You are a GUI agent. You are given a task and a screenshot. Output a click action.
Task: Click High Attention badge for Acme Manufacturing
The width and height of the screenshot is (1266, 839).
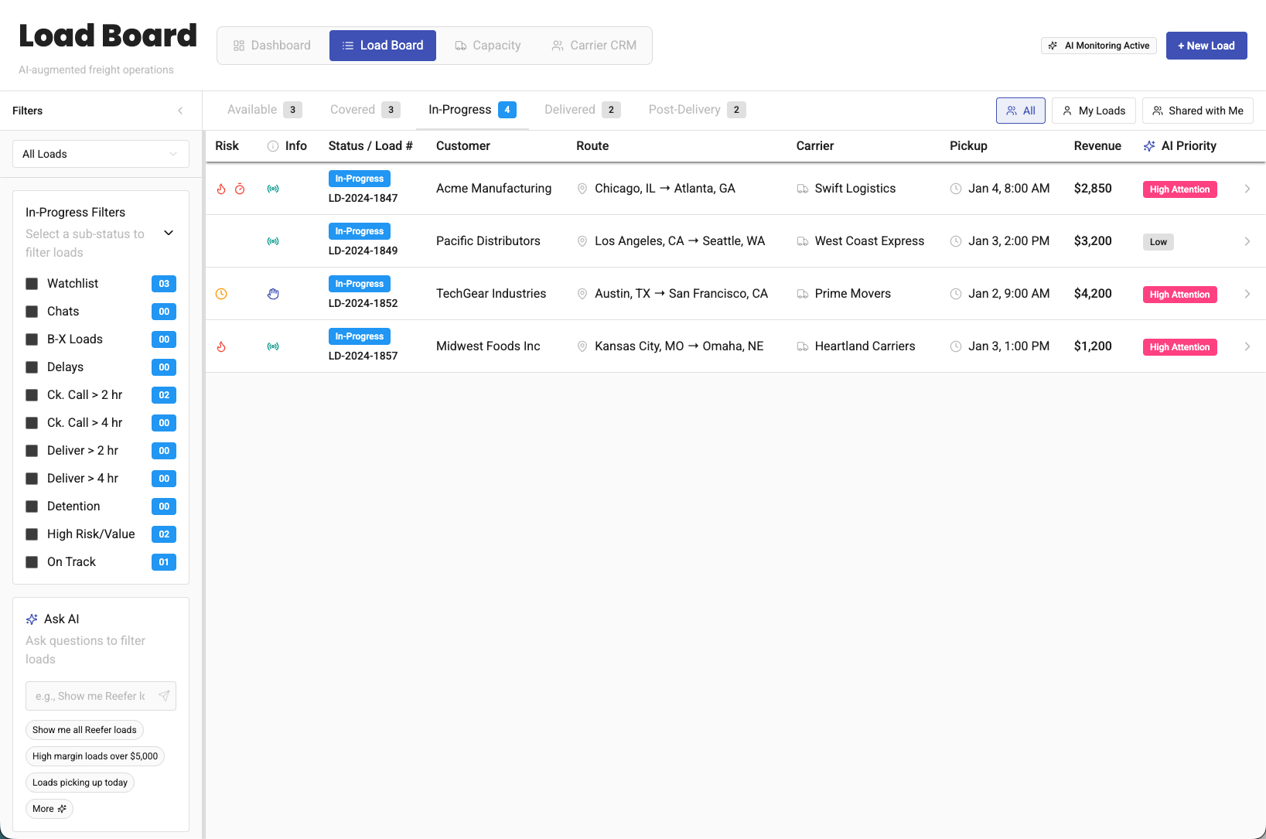pos(1179,189)
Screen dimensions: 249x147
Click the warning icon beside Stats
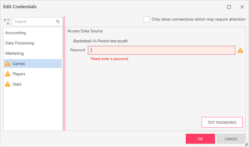[x=7, y=84]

==*==

* _Instructions to follow_: Make an exact copy of only those lines that run from the line with "Task: Click High" through the end of the records, excluding pictures.

* _Result_:
Task: Click High Attention badge for Acme Manufacturing
The width and height of the screenshot is (1266, 839).
pos(1179,189)
Screen dimensions: 249x147
Click the warning icon beside Stats
[x=7, y=84]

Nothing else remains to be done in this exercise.